Required action 1
List every file path beginning with /opt/ that appears in the GitHub issue thread about the MI25 GPU not being detected.
Required action 2
Reproduce the stretch of the GitHub issue thread from "Environment" through "dmesg output also.", leaving the wording unchanged.

Extract provided

══════════════════════════════

ROCm / ROCm

AMD ROCm™ Software - GitHub Home
https://rocm.docs.amd.com
MIT License
4.62k stars 385 forks source link

Radeon Instinct MI25 MxGPU not detected by ROCm #1638

Closed LeonSpark closed 9 months ago

LeonSpark commented 2 years ago

Problem:

neither /opt/rocm-4.5.0/bin/rocminfo nor/opt/rocm-4.5.0/opencl/bin/clinfo detect my MI25 GPU clinfo.txt rocminfo.txt

Environment

ROCmSupport commented 2 years ago

Thanks @LeonSpark for reaching out. I certainly understood the problem. I have tried MI25 on Ubuntu 20.04.3 and I am NOT able to reproduce the issue. Can you please check once again on the same machine by uninstalling and installing rocm. Request to share dmesg output also.

LeonSpark commented 2 years ago

Thanks @ROCmSupport for the reply! I have retried on Ubuntu 20.04.3 Installation script attached as below:

sudo apt-get update
sudo apt-get install wget gnupg2
sudo usermod -a -G video $LOGNAME
sudo usermod -a -G render $LOGNAME
sudo apt-get update
wget https://repo.radeon.com/amdgpu-install/21.40.2/ubuntu/focal/amdgpu-install_21.40.2.40502-1_all.deb
sudo apt-get install ./amdgpu-install_21.40.2.40502-1_all.deb
sudo apt-get update
sudo amdgpu-install --usecase=rocm
sudo reboot

This time, both rocminfo and clinfo don't output the expected results

/opt/rocm-4.5.2/bin/rocminfo
ROCk module is NOT loaded, possibly no GPU devices

/opt/rocm-4.5.2/opencl/bin/clinfo
Number of platforms:                             1
  Platform Profile:                              FULL_PROFILE
  Platform Version:                              OpenCL 2.2 AMD-APP (3361.0)

══════════════════════════════

Information provided
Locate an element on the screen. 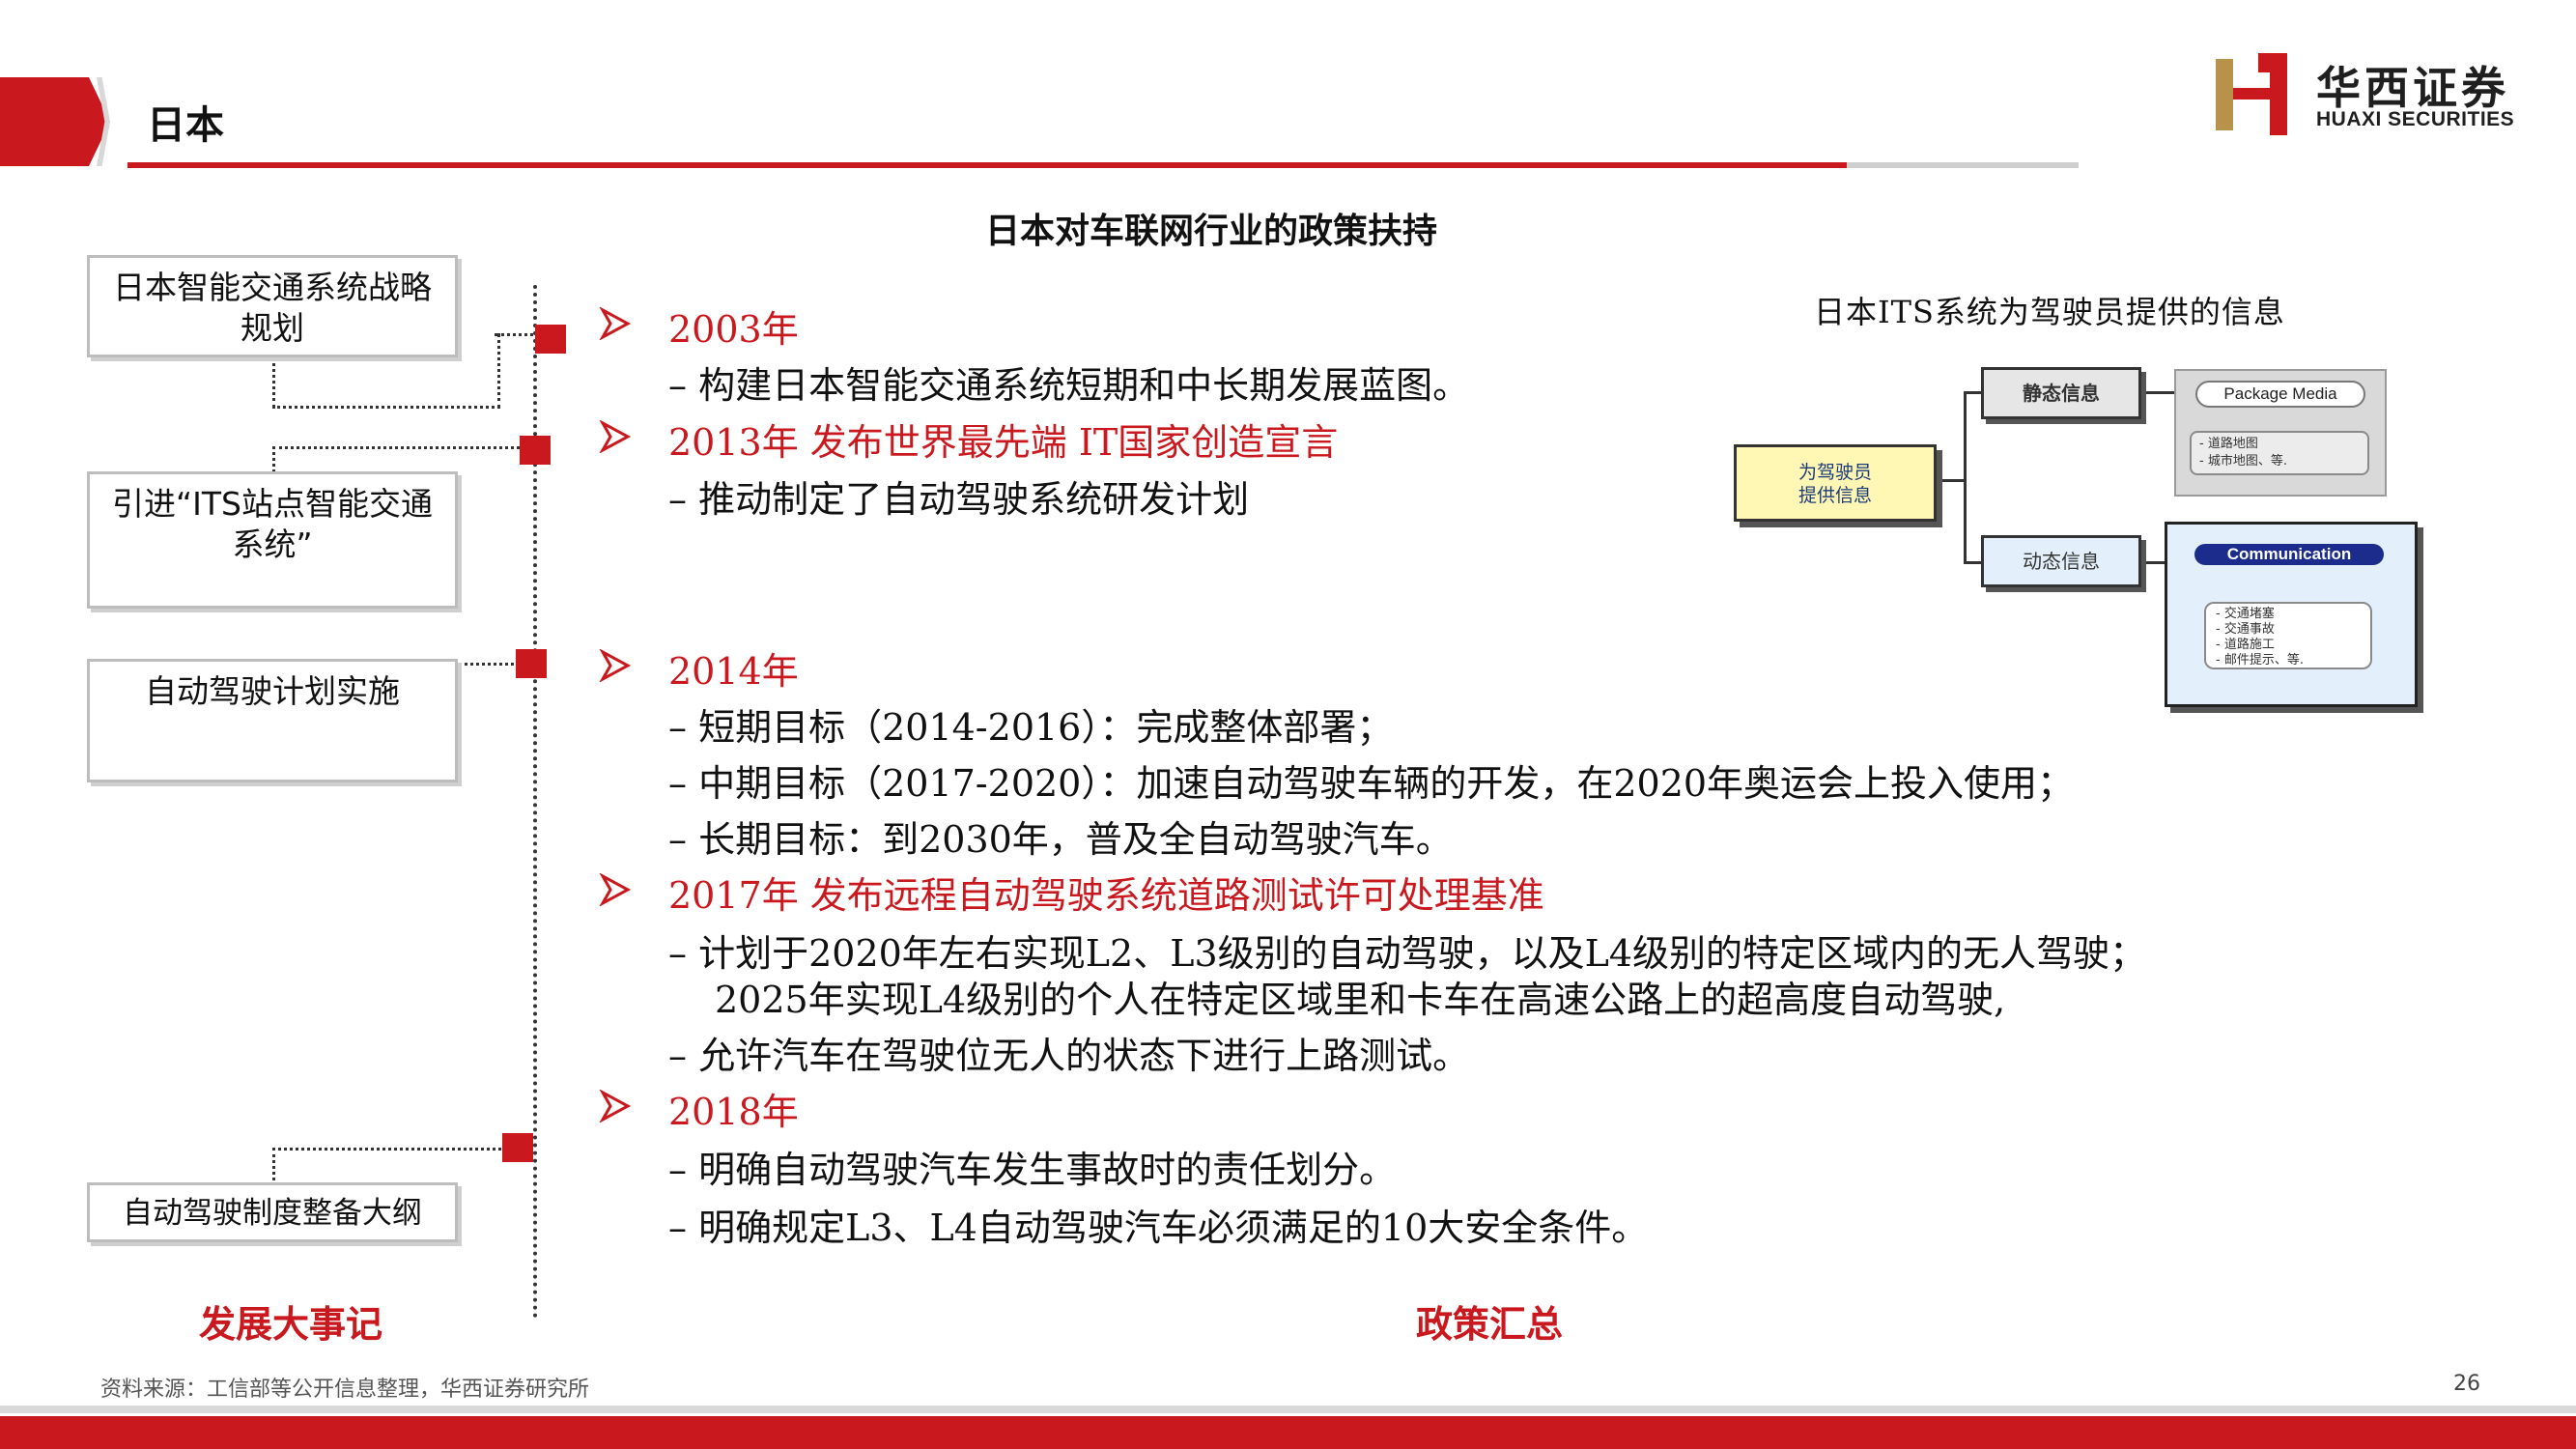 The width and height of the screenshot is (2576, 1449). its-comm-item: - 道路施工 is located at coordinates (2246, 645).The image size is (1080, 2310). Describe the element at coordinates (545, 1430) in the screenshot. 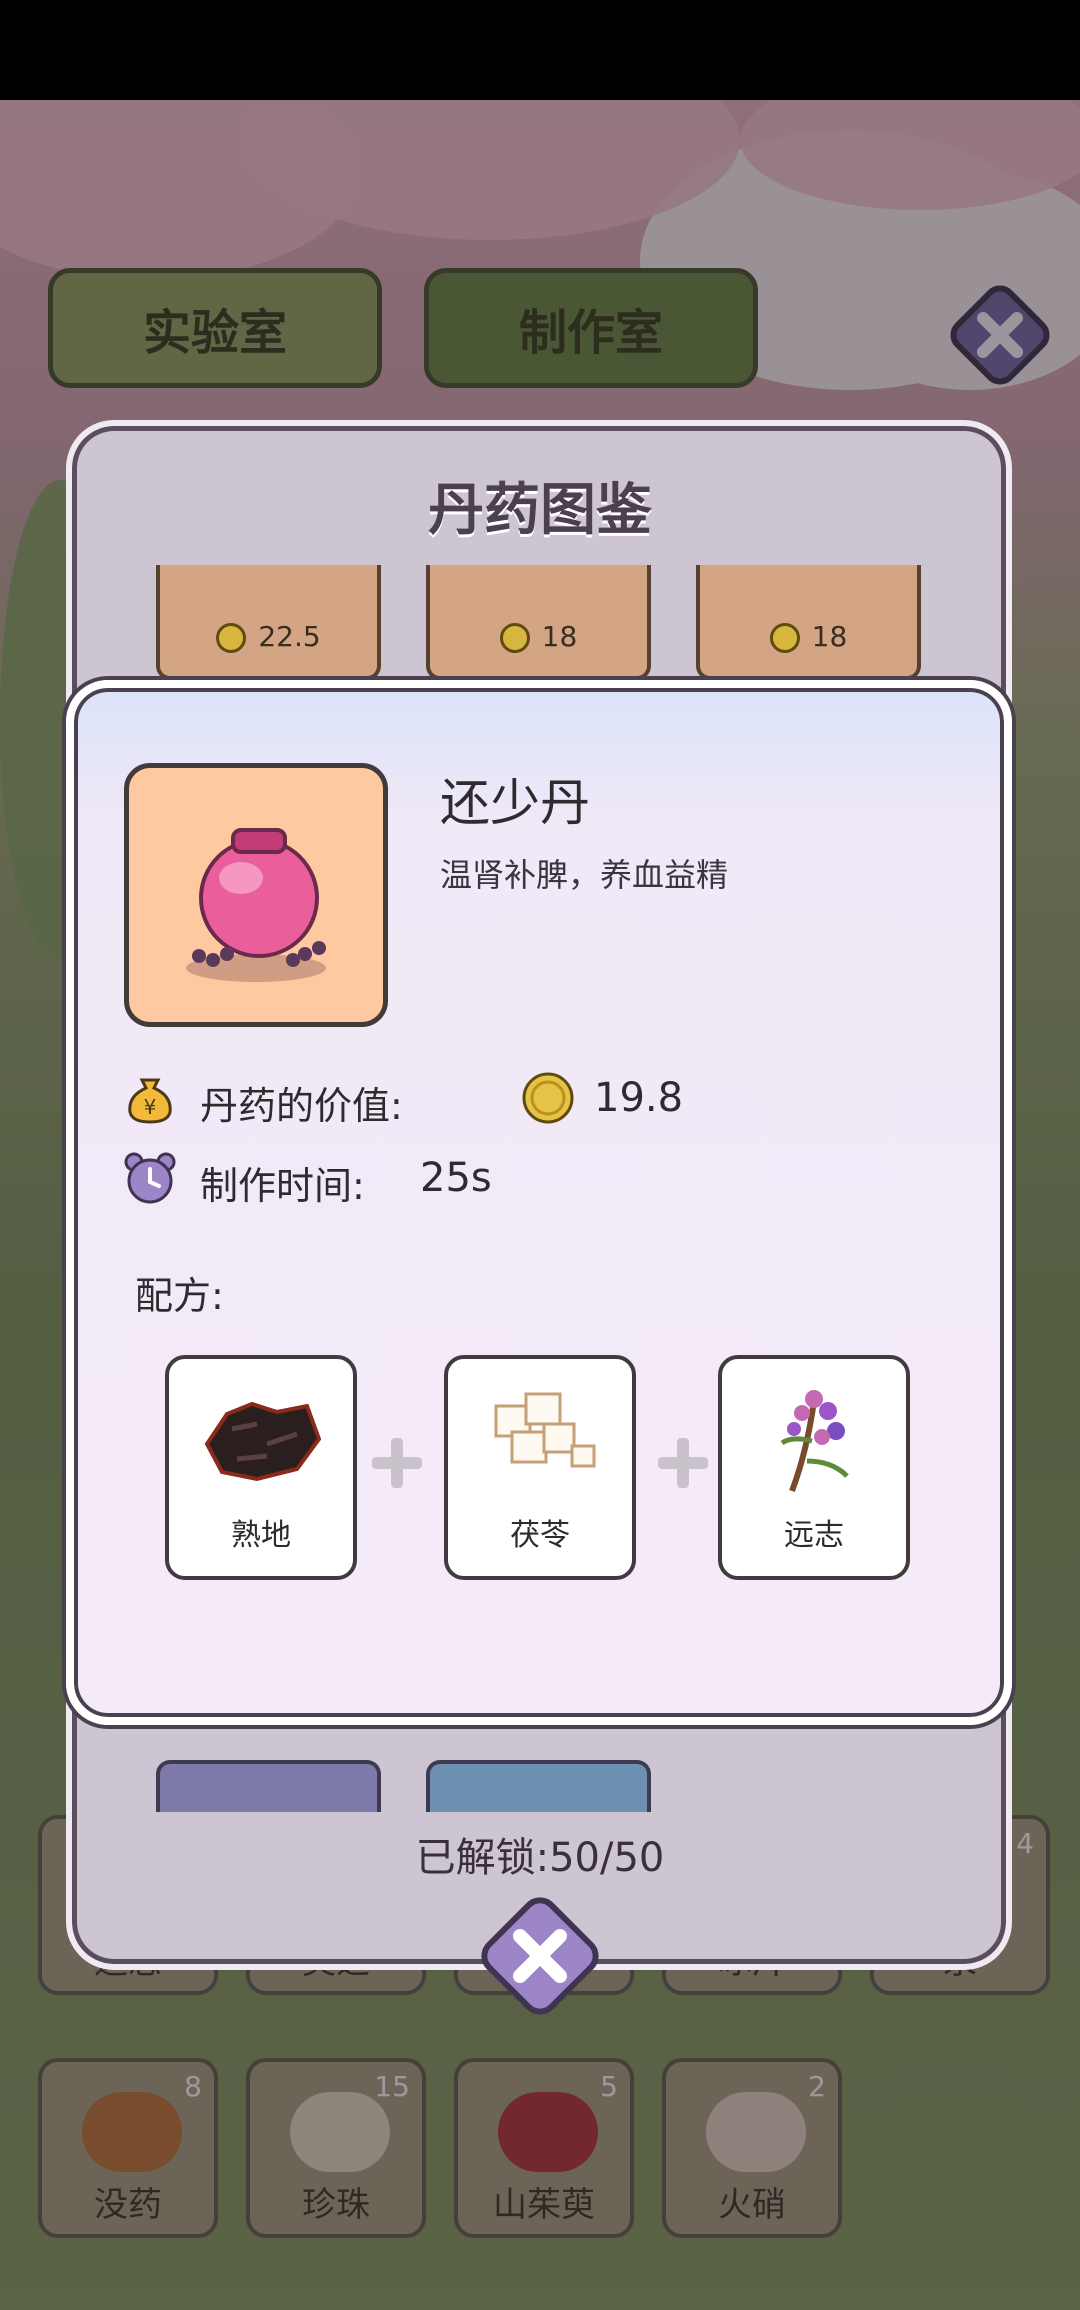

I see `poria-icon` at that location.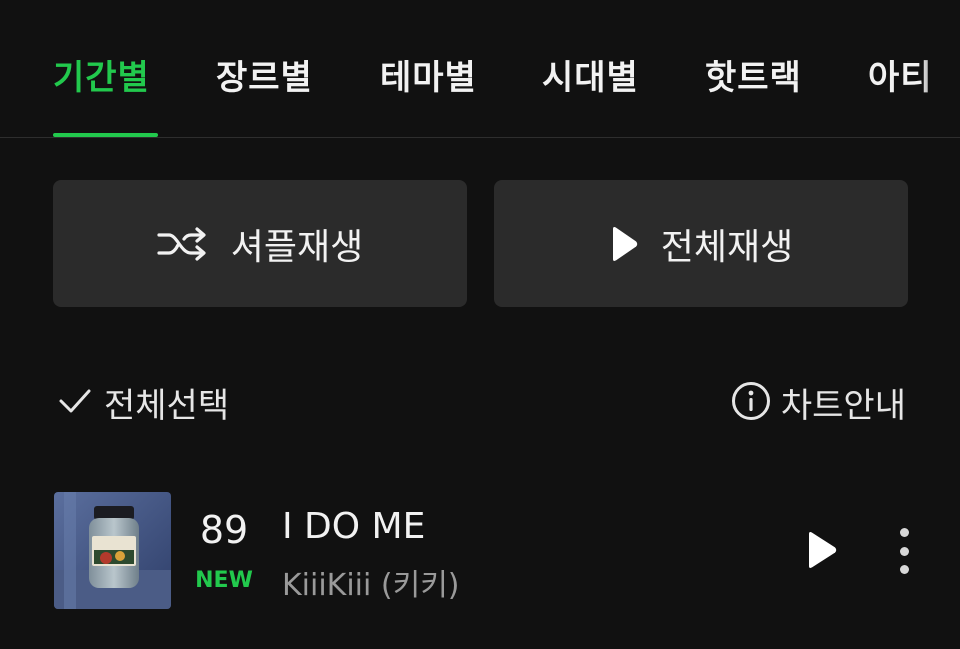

══════════════════════════════

Answer 1
/opt/rocm-4.5.0/bin/rocminfo
/opt/rocm-4.5.0/opencl/bin/clinfo
/opt/rocm-4.5.2/bin/rocminfo
/opt/rocm-4.5.2/opencl/bin/clinfo

Answer 2
Environment

ROCmSupport commented 2 years ago

Thanks @LeonSpark for reaching out. I certainly understood the problem. I have tried MI25 on Ubuntu 20.04.3 and I am NOT able to reproduce the issue. Can you please check once again on the same machine by uninstalling and installing rocm. Request to share dmesg output also.